Task directions:
Retype the material below, keeping each line identical.
─── Input data ───
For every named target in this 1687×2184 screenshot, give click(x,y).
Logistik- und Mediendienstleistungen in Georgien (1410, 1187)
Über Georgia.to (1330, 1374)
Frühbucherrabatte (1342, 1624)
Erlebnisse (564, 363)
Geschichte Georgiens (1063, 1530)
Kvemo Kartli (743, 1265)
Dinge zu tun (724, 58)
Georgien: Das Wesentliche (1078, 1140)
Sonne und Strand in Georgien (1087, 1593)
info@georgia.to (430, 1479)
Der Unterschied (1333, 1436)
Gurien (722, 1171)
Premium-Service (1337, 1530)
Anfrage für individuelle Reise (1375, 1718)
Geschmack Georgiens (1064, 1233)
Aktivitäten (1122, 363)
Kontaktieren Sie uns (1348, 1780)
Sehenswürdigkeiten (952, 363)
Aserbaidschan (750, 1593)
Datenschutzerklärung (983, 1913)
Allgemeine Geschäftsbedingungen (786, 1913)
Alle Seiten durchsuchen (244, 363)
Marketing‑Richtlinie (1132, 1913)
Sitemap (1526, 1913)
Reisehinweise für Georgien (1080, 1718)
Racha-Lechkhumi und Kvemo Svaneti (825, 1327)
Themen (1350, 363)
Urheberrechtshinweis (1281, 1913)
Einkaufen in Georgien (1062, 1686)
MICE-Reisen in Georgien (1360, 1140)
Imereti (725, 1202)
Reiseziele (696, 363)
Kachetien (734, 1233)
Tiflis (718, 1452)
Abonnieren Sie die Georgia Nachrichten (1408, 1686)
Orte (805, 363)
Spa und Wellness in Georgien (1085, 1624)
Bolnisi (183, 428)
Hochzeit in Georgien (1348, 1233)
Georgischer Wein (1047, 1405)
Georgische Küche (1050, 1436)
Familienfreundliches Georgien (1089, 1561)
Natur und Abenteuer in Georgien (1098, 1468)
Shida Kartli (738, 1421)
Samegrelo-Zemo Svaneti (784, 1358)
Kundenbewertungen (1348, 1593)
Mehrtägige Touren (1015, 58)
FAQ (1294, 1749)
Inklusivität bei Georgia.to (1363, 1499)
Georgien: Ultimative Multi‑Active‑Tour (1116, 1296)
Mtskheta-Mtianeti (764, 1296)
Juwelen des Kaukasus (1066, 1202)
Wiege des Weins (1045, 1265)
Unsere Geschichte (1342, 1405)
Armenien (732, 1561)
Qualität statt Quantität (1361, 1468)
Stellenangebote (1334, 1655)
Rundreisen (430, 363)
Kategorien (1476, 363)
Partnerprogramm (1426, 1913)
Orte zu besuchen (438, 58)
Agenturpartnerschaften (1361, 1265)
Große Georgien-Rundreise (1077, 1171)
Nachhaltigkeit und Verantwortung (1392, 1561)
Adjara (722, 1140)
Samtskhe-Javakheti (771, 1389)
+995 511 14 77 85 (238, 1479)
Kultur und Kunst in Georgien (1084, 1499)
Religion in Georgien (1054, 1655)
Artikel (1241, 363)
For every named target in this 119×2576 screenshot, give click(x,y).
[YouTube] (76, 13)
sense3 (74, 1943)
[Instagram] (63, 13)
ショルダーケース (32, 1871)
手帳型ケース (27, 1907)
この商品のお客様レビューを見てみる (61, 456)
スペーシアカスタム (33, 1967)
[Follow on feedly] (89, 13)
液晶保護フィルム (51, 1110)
───
Result of this task:
For every named target in this 1687×2184 screenshot, give click(x,y).
Logistik- und Mediendienstleistungen in Georgien (1410, 1187)
Über Georgia.to (1330, 1374)
Frühbucherrabatte (1342, 1624)
Erlebnisse (564, 363)
Geschichte Georgiens (1063, 1530)
Kvemo Kartli (743, 1265)
Dinge zu tun (724, 58)
Georgien: Das Wesentliche (1078, 1140)
Sonne und Strand in Georgien (1087, 1593)
info@georgia.to (430, 1479)
Der Unterschied (1333, 1436)
Gurien (722, 1171)
Premium-Service (1337, 1530)
Anfrage für individuelle Reise (1375, 1718)
Geschmack Georgiens (1064, 1233)
Aktivitäten (1122, 363)
Kontaktieren Sie uns (1348, 1780)
Sehenswürdigkeiten (952, 363)
Aserbaidschan (750, 1593)
Datenschutzerklärung (983, 1913)
Allgemeine Geschäftsbedingungen (786, 1913)
Alle Seiten durchsuchen (244, 363)
Marketing‑Richtlinie (1132, 1913)
Sitemap (1526, 1913)
Reisehinweise für Georgien (1080, 1718)
Racha-Lechkhumi und Kvemo Svaneti (825, 1327)
Themen (1350, 363)
Urheberrechtshinweis (1281, 1913)
Einkaufen in Georgien (1062, 1686)
MICE-Reisen in Georgien (1360, 1140)
Imereti (725, 1202)
Reiseziele (696, 363)
Kachetien (734, 1233)
Tiflis (718, 1452)
Abonnieren Sie die Georgia Nachrichten (1408, 1686)
Orte (805, 363)
Spa und Wellness in Georgien (1085, 1624)
Bolnisi (183, 428)
Hochzeit in Georgien (1348, 1233)
Georgischer Wein (1047, 1405)
Georgische Küche (1050, 1436)
Familienfreundliches Georgien (1089, 1561)
Natur und Abenteuer in Georgien (1098, 1468)
Shida Kartli (738, 1421)
Samegrelo-Zemo Svaneti (784, 1358)
Kundenbewertungen (1348, 1593)
Mehrtägige Touren (1015, 58)
FAQ (1294, 1749)
Inklusivität bei Georgia.to (1363, 1499)
Georgien: Ultimative Multi‑Active‑Tour (1116, 1296)
Mtskheta-Mtianeti (764, 1296)
Juwelen des Kaukasus (1066, 1202)
Wiege des Weins (1045, 1265)
Unsere Geschichte (1342, 1405)
Armenien (732, 1561)
Qualität statt Quantität (1361, 1468)
Stellenangebote (1334, 1655)
Rundreisen (430, 363)
Kategorien (1476, 363)
Partnerprogramm (1426, 1913)
Orte zu besuchen (438, 58)
Agenturpartnerschaften (1361, 1265)
Große Georgien-Rundreise (1077, 1171)
Nachhaltigkeit und Verantwortung (1392, 1561)
Adjara (722, 1140)
Samtskhe-Javakheti (771, 1389)
+995 511 14 77 85 (238, 1479)
Kultur und Kunst in Georgien (1084, 1499)
Religion in Georgien (1054, 1655)
Artikel (1241, 363)
For every named target in this 119×2576 screenshot, give click(x,y).
[YouTube] (76, 13)
sense3 (74, 1943)
[Instagram] (63, 13)
ショルダーケース (32, 1871)
手帳型ケース (27, 1907)
この商品のお客様レビューを見てみる (61, 456)
スペーシアカスタム (33, 1967)
[Follow on feedly] (89, 13)
液晶保護フィルム (51, 1110)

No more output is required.